Dans l’affaire C‑271/13 P,
ayant pour objet un pourvoi au titre de l’article 56 du statut de la Cour de justice de l’Union européenne, introduit le 16 mai 2013,
Rousse Industry AD, établie à Rousse (Bulgarie), représentée par M^es A. Angelov et S. Panov, advokati,
partie requérante,
l’autre partie à la procédure étant:
Commission européenne, représentée par MM. C. Urraca Caviedes et D. Stefanov, en qualité d’agents, ayant élu domicile à Luxembourg,
partie défenderesse en première instance,
LA COUR (septième chambre),
composée de M. J. L. da Cruz Vilaça (rapporteur), président de chambre, MM. G. Arestis et J.‑C. Bonichot, juges,
avocat général: M^me E. Sharpston,
greffier: M. A. Calot Escobar,
vu la procédure écrite,
vu la décision prise, l’avocat général entendu, de juger l’affaire sans conclusions,
rend le présent
Arrêt
1 Par son pourvoi, Rousse Industry AD demande l’annulation de l’arrêt du Tribunal de l’Union européenne du 20 mars 2013, Rousse Industry/Commission (T-489/11, ci-après l’«arrêt attaqué»), par lequel ce dernier a rejeté son recours tendant à l’annulation partielle de la décision 2012/706/UE de la Commission, du 13 juillet 2011, concernant l’aide d’État SA.28903 (C 12/10) (ex N 389/09) mise à exécution par la Bulgarie en faveur de [Rousse] Industry (JO 2012, L 320, p. 27, ci-après la «décision
litigieuse»).
Le cadre juridique
Le règlement (CE) n° 659/1999
2 Aux termes de l’article 1^er, sous c), du règlement (CE) n° 659/1999 du Conseil, du 22 mars 1999, portant modalités d’application de l’article [108 TFUE] (JO L 83, p. 1), on entend par «aide nouvelle» «toute aide, c’est-à-dire tout régime d’aides ou toute aide individuelle, qui n’est pas une aide existante, y compris toute modification d’une aide existante.»
3 Aux termes de l’article 14, paragraphe 2, du même règlement:
«L’aide à récupérer en vertu d’une décision de récupération comprend des intérêts qui sont calculés sur la base d’un taux approprié fixé par la Commission.
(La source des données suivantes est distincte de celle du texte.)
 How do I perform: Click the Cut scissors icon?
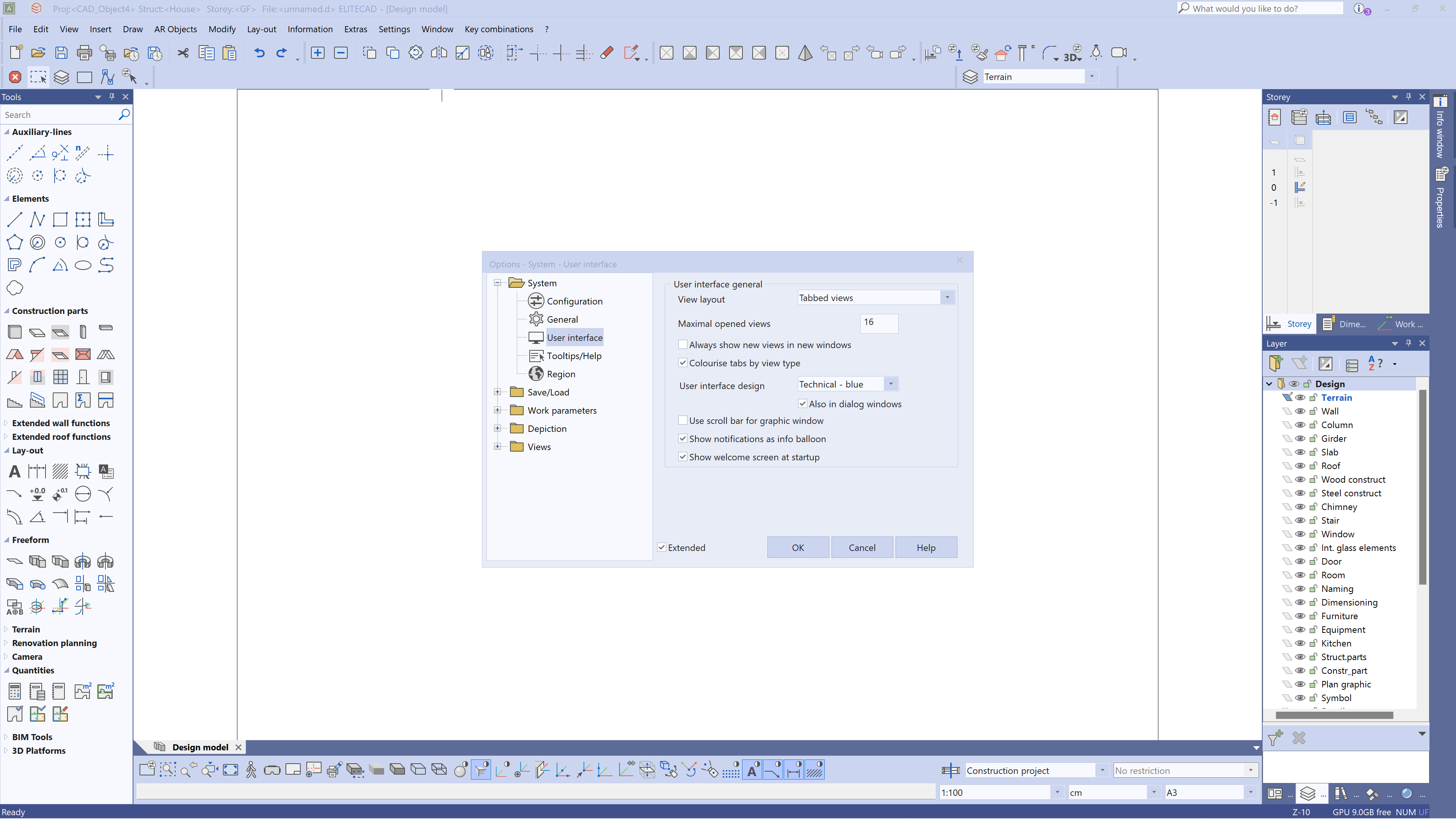click(x=182, y=53)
Ces intérêts courent à compter de la date à laquelle l’aide illégale a été mise à la disposition du bénéficiaire jusqu’à celle de sa récupération.»
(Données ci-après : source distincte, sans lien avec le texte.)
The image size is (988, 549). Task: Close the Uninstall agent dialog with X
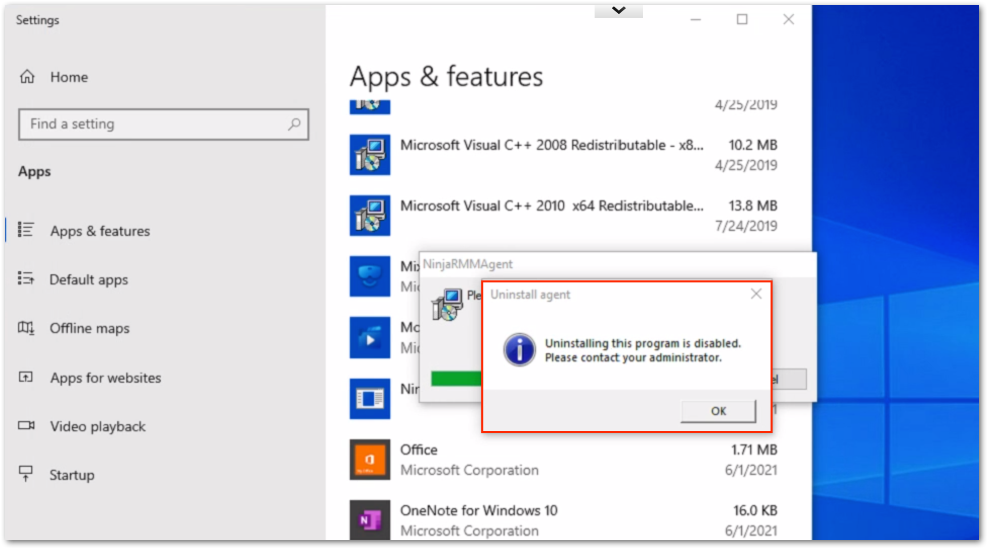pos(756,294)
Le règlement (CE) n° 794/2004
4 L’article 4, paragraphe 1, du règlement (CE) n° 794/2004 de la Commission, du 21 avril 2004, concernant la mise en œuvre du règlement n° 659/1999 (JO L 140, p. 1, et rectificatif JO L 286, p. 3), dispose:
«Aux fins de l’article [1^er, sous c), du règlement n° 659/1999], on entend par modification d’une aide existante tout changement autre que les modifications de caractère purement formel ou administratif qui ne sont pas de nature à influencer l’évaluation de la compatibilité de la mesure d’aide avec le marché commun. […].»
Les antécédents du litige
5 Dans l’arrêt attaqué, le Tribunal a résumé le cadre factuel du litige à l’origine du recours porté devant lui dans les termes suivants:
«1 La requérante […] a été créée en 1991 et est active dans la production et la réparation de structures métalliques, de grues, de bateaux et d’équipements navals. Le 27 avril 1999, 80 % de ses parts ont été acquises par la société Rousse Beteiligungsgesellschaft mbH [ci-après ‘Rousse Beteiligungsgesellschaft’].
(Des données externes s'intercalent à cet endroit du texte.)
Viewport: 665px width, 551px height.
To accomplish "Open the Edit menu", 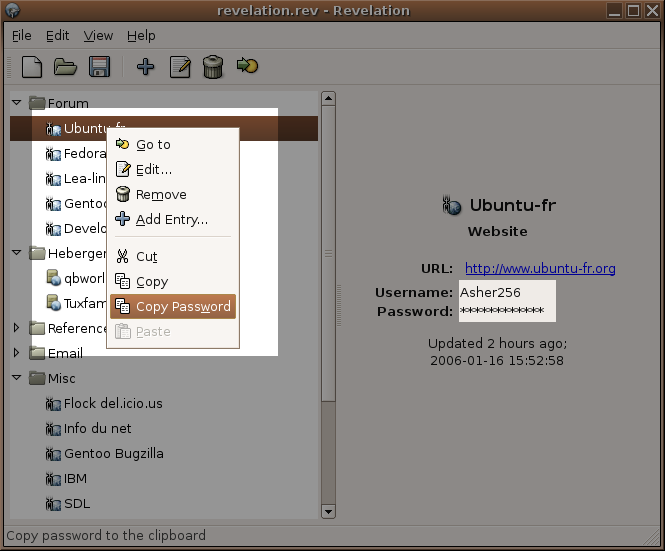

2 En 1996 et 1997, la requérante a conclu avec le Fonds national bulgare pour la reconstruction et le développement (DFRR) des accords de prêts d’un montant total initial de 8 450 000 dollars américains (USD).
3 Le 8 avril 1999, dans le cadre de la privatisation de la requérante, un accord a été conclu entre Rousse Beteiligungsgesellschaft et le ministère des Finances bulgare, qui a pris en charge les créances du DFRR (ci-après l’‘accord de 1999’). D’une part, cet accord prévoyait que la dette de la requérante, d’un montant de 8 000 000 USD, majoré d’intérêts, serait convertie en euros à la date du transfert de la propriété des actions à Rousse Beteiligungsgesellschaft. D’autre part, l’accord de 1999
prévoyait qu’il serait conclu, au terme du processus de privatisation, un accord entre ledit ministère des Finances et la requérante [sous la forme d’]un contrat de novation des obligations de cette dernière, au titre duquel le remboursement de la dette débuterait le 1^er décembre 2000, pour être soldé le 30 juin 2006.
4 Le 21 mai 2001, le ministère des Finances bulgare et la requérante ont conclu un accord aux termes duquel le remboursement intégral de la dette envers l’État, majorée d’intérêts, était reporté au 30 septembre 2015 (ci-après le ‘rééchelonnement de 2001’).
5 En vertu du rééchelonnement de 2001, la dette se composait du principal, d’un montant de 7 970 000 euros, et d’intérêts, arrêtés à la date du 1^er avril 1999, d’un montant de deux millions d’euros. [Ce rééchelonnement] prévoyait que le remboursement du principal serait accompagné du versement d’intérêts annuels de 1 % et, en cas de retard de paiement par rapport à l’échéancier convenu, d’intérêts de retard de 3 %.
6 Il ressort du tableau d’amortissement annexé au rééchelonnement de 2001 que le paiement des intérêts, y inclus les arriérés accumulés depuis le 31 mars 1999, devait reprendre, sur une base semestrielle, dès le 31 mars 2001, tandis que, pour le remboursement du capital, une période de grâce était accordée à la débitrice jusqu’au 31 mars 2006. À cette fin étaient prévues 28 échéances semestrielles, dont les 8 premières ne concernaient que les intérêts courants et arriérés depuis le 31 mars
1999, les 18 suivantes, dues à partir du 31 mars 2006, relevant du remboursement du capital et des intérêts courants et, les 2 dernières, exigibles le 31 mars et le 30 septembre 2015, représentant les intérêts arriérés jusqu’au 31 mars 1999.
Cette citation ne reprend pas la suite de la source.